[Element lookup records]

= = = = = = =

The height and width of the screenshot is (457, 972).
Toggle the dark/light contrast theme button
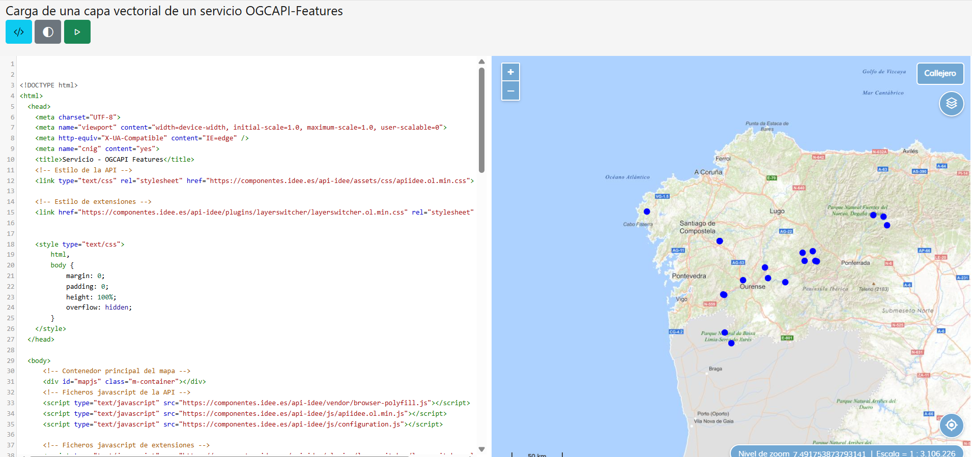[48, 32]
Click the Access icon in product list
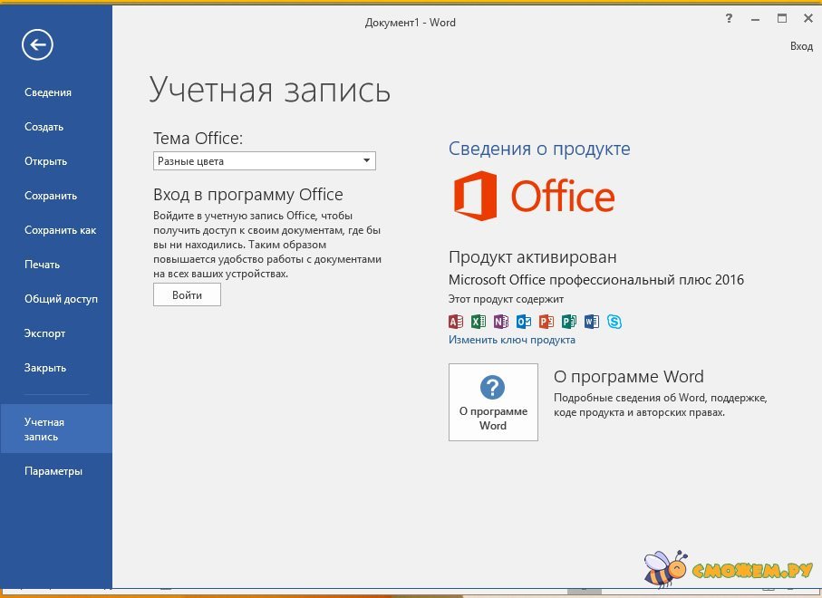The width and height of the screenshot is (822, 598). (x=456, y=321)
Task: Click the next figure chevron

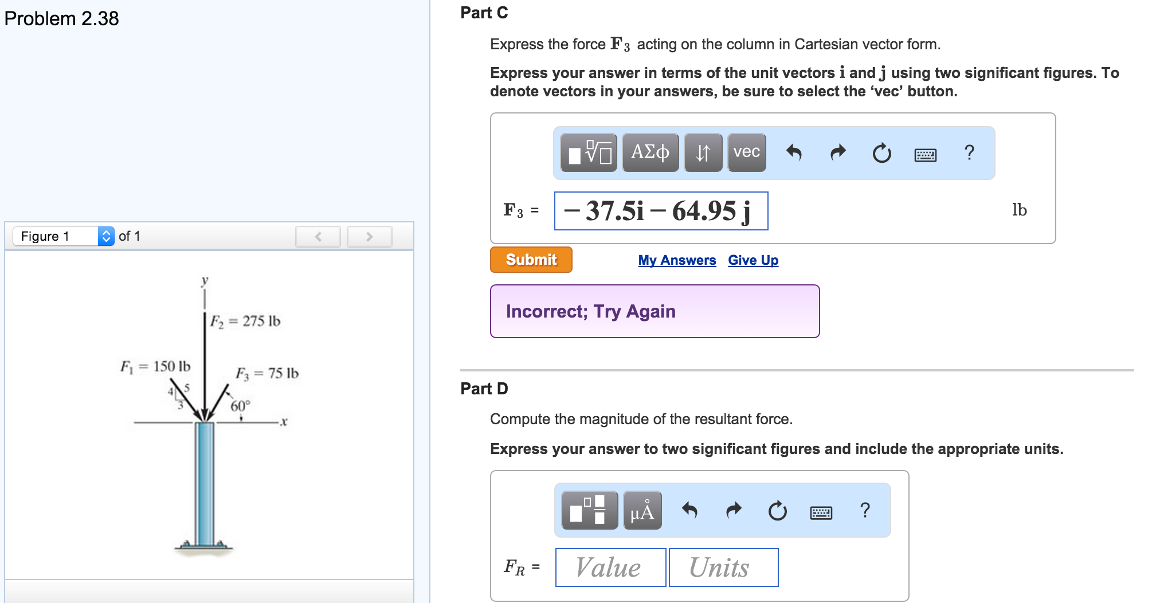Action: [369, 236]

= = = = = = =

**Work to be completed:**
Put every line of text in the entries into a JSON list of strings, one string per line, with blank lines dropped. Omit the pictures.

**Exercise result:**
[
  "The height and width of the screenshot is (457, 972).",
  "Toggle the dark/light contrast theme button",
  "[48, 32]",
  "Click the Access icon in product list",
  "The width and height of the screenshot is (822, 598). (x=456, y=321)",
  "Task: Click the next figure chevron",
  "Action: [369, 236]"
]